Combination of magnesium supplementation with treadmill exercise improves memory deficit in aged rats by enhancing hippocampal neurogenesis and plasticity: a functional and histological study

Abstract

This study aimed to investigate the possible ameliorative effects of co-supplementation with Mg²⁺ and treadmill exercise on memory deficit in aged rats. Fifty male albino rats (10 young and 40 aged rats) were divided into 5 groups (10 rats/group): young, aged sedentary, aged exercised, aged Mg²⁺-supplemented, and aged exercised and Mg²⁺-supplemented. Memory was assessed using the Y-maze and novel object recognition tests. Plasma samples were collected for measurement of C-reactive protein (CRP).
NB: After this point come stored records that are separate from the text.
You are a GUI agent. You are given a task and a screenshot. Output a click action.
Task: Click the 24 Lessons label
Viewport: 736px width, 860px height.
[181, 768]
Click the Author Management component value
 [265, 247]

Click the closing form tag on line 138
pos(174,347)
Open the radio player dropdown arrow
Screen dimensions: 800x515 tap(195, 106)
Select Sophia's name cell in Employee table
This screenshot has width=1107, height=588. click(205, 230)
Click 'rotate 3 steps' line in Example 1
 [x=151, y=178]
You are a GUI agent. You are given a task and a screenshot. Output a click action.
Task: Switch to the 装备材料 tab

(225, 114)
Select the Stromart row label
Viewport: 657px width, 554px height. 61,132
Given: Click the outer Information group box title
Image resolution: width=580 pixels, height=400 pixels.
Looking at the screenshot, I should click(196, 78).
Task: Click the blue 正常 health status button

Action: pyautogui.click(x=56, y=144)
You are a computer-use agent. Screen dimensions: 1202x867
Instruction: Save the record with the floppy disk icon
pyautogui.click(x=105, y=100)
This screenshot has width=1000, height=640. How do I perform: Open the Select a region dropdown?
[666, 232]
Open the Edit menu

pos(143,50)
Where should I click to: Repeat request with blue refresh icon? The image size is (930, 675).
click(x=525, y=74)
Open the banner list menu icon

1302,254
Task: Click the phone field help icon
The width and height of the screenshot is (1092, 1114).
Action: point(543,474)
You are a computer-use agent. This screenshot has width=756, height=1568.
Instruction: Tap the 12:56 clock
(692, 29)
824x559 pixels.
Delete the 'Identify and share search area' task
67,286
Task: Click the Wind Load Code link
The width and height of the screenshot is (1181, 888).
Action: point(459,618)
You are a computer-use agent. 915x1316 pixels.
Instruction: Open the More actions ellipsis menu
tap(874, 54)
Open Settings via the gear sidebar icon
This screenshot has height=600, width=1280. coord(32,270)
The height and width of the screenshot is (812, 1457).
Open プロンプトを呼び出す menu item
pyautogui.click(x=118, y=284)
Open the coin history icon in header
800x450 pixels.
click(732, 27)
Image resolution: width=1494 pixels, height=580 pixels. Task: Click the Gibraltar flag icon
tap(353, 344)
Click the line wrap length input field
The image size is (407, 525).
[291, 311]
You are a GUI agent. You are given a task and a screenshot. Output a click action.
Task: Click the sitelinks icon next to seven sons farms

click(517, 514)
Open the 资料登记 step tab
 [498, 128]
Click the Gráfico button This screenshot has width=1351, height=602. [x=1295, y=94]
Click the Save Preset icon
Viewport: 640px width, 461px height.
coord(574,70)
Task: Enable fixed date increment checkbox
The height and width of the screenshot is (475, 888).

Subsequently, brain malondialdehyde and catalase levels were measured. Histological and immunohistochemical analyses of the hippocampi were performed. Our results showed impaired memory in aged sedentary rats, with significantly elevated plasma CRP and brain malondialdehyde levels and decreased brain catalase. The hippocampus of aged sedentary rats showed cellular degeneration, downregulation of synaptophysin (SYP) and proliferating cell nuclear antigen (PCNA), and upregulation of glial fibrillary acidic protein (GFAP) and caspase-3. Mg²⁺ supplementation and/or treadmill exercise significantly improved memory tests in aged rats, which could be explained by the upregulation of hippocampal SYP and PCNA expression and downregulation of GFAP and caspase-3 expression with antioxidant and anti-inflammatory mechanisms. The combined therapy had a better effect than both treatments alone, confirming the role of Mg²⁺ supplementation with physical exercise in enhancing age-related memory deficit. Novelty: • Magnesium supplementation with treadmill exercise improves memory deficit in aged rats. • The possible mechanisms are upregulation of the hippocampal synaptophysin and PCNA, downregulation of GFAP and caspase-3, the antioxidant and anti-inflammatory mechanisms. Magnesium supplementation with treadmill exercise improves memory deficit in aged rats. The possible mechanisms are upregulation of the hippocampal synaptophysin and PCNA, downregulation of GFAP and caspase-3, the antioxidant and anti-inflammatory mechanisms.